Introducing Marist Catholic College North Shore

Sydney Catholic School’s forthcoming North Sydney educational precinct has been given a name – and it’s a familiar one for those who know the area’s history.

The new K-12 school will be known as Marist Catholic College North Shore when it opens in 2021, and will incorporate St Mary’s Catholic Primary School North Sydney and Marist College North Shore.

The name of the forthcoming school was announced at a symposium that drew together parents, parishioners, and senior leaders on 27 June. It recognises the partnership that has existed between the Jesuit Fathers and the Marist Brothers on the site for 130 years.

Also revealed were the names of the school’s two campuses, which will offer students stage-specific contemporary learning spaces and provide a seamless curriculum pathway from Kindergarten to Year 12. The primary campus will continue to be called St Mary’s, while the secondary campus will be called La Valla.
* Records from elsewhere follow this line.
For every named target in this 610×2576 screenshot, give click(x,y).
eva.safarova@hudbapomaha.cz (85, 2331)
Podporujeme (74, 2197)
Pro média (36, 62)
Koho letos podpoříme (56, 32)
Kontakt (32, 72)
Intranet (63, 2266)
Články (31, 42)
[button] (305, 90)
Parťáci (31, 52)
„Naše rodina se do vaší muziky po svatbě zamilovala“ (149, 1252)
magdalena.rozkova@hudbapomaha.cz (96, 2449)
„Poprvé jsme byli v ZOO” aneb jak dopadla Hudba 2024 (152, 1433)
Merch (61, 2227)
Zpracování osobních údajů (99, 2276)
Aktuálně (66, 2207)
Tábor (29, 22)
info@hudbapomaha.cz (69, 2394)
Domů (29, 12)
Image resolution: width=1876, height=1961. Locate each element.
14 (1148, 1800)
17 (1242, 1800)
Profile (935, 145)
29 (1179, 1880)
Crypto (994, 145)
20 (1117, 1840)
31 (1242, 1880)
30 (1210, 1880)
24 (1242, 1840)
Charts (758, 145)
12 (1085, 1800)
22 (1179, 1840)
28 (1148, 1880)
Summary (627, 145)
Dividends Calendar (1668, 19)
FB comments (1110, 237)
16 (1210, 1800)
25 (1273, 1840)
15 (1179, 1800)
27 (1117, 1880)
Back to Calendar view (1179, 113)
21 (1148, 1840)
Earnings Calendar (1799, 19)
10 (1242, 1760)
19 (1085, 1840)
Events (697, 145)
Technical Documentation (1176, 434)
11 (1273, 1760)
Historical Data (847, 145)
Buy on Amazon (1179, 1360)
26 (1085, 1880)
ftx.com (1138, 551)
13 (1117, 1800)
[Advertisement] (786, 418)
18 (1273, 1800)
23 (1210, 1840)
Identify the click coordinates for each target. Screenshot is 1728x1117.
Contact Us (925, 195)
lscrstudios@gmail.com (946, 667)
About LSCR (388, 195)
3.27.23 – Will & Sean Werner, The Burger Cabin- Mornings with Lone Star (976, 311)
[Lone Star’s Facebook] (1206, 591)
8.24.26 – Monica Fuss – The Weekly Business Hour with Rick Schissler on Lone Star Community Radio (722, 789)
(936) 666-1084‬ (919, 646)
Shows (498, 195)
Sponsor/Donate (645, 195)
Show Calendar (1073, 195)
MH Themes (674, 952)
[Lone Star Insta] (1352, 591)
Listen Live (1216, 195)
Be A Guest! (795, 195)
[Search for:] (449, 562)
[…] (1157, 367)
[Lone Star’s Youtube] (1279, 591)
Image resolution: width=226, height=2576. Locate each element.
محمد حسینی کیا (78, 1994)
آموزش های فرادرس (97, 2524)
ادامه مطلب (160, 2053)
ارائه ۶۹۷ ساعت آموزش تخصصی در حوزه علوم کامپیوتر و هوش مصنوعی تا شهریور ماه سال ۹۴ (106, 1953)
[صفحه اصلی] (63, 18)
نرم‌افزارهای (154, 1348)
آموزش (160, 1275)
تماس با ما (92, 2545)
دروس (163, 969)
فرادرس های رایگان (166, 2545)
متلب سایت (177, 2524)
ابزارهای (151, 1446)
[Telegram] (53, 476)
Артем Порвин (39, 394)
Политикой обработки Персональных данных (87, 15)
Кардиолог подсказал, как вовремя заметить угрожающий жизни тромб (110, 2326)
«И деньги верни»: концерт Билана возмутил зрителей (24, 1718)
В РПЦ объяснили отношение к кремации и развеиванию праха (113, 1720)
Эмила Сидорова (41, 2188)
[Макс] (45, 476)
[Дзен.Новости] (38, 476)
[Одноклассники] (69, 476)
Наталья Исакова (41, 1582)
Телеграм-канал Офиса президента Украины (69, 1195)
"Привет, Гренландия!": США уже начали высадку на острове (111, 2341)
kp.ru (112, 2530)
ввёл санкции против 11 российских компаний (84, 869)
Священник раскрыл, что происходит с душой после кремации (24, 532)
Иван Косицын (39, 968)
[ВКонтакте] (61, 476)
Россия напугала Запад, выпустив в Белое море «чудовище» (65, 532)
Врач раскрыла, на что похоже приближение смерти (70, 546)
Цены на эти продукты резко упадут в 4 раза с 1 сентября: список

The two campuses will retain their existing leadership, and the new names and direction were welcomed by St Mary’s Principal Beverly Coffey.

She said becoming one college would enhance opportunities for primary children – particularly gifted and talented students, who will have access to the senior school’s library, science labs and other resources for extension projects.

“It’s such a nice journey for the child to go right through,” she said, “to situate both schools under the same logo and colours.”

“Marists have a wonderful charism that will be a great educational framework – the curriculum offerings will be very rich and diverse.”

Presenters at the recent symposium also discussed the site’s design and the new co-educational secondary program, which will see girls admitted to Year 7 from 2021.

Marist College North Shore Principal Anthony Duncan said he hopes to ensure there is an equal ratio of boys and girls in La Valla’s initial co-educational cohort.

“La Valla was the first parish of St Marcellin Champagnat, founder of the Marist Brothers, who were formed to educate poor country children in post-revolution France” Mr Duncan said.

“We are excited about the new college having this name – it links nicely to the history of education on this site.”

The new-look college will take on its new name and structure from 2021.
The school’s design, logo and colours are still to be determined.